# Finca rental wanted - Fuengirola



## perrodeagua (Jun 24, 2010)

We are looking for a finca for long term rental in the areas of Entrerrios, La Atalaya, Mijas Campo, Valtocado, La Cala golf etc. up as far as Puerto De Los Pescadores in Alhaurin El Grande but the closer to Fuengirola the better.
We have been here nine years, speak Spanish and have our own small business. We are a responsible middle-aged couple and are non-smokers.
3 beds/2 bath minimum, we have plenty of furniture so prefer unfurnished or only the basics. 
Pool, storage and/or outbuildings, orchard, water deposit. 
NO neighbours, within sight or sound, the more isolated the better. A house that is situated up a long drive from the road would be great. 
Kennels or stables for Spanish Water Dogs. We have plenty of posts and fencing to make a secure area with the owners permission.
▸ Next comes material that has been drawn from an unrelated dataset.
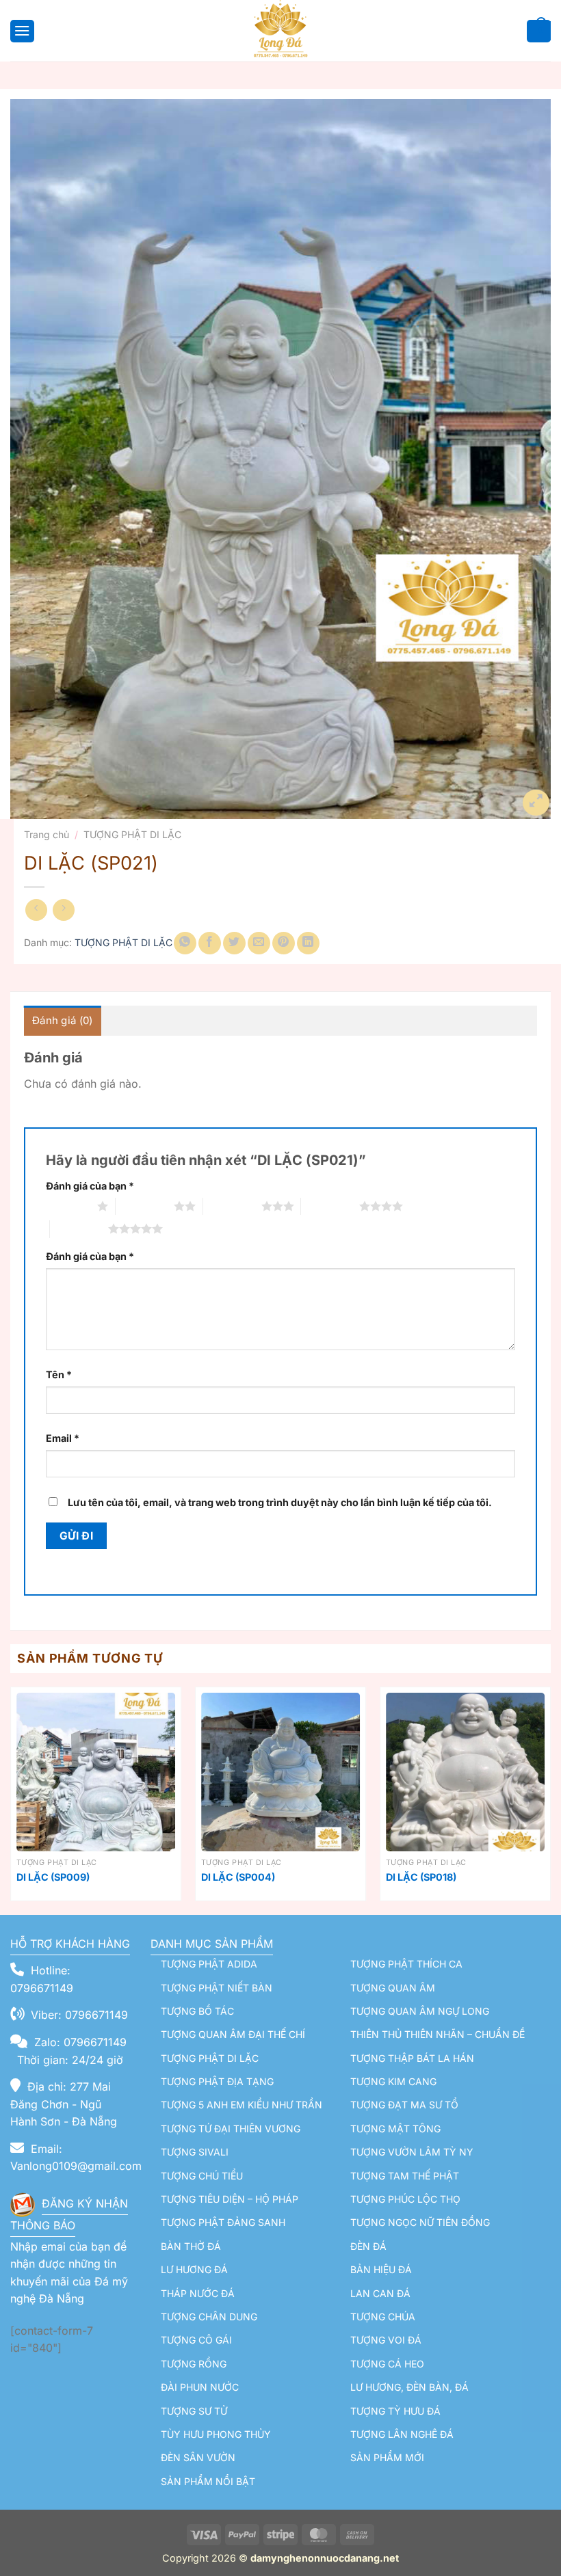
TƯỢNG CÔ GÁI (196, 2340)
Plenty of land, around 10000m2 or above would be great, preferably mainly flat and fenced. 
Our dogs do not live in the house and do not moult. 
Older house preferred, we do not mind decorating or gardening, making small improvements. 
Max rent about 600 euros per month.

SNIP/


----------



## jojo (Sep 20, 2007)

Have you looked thru the local papers??? There are lots of villas available around your requested areas

Jo xxx


----------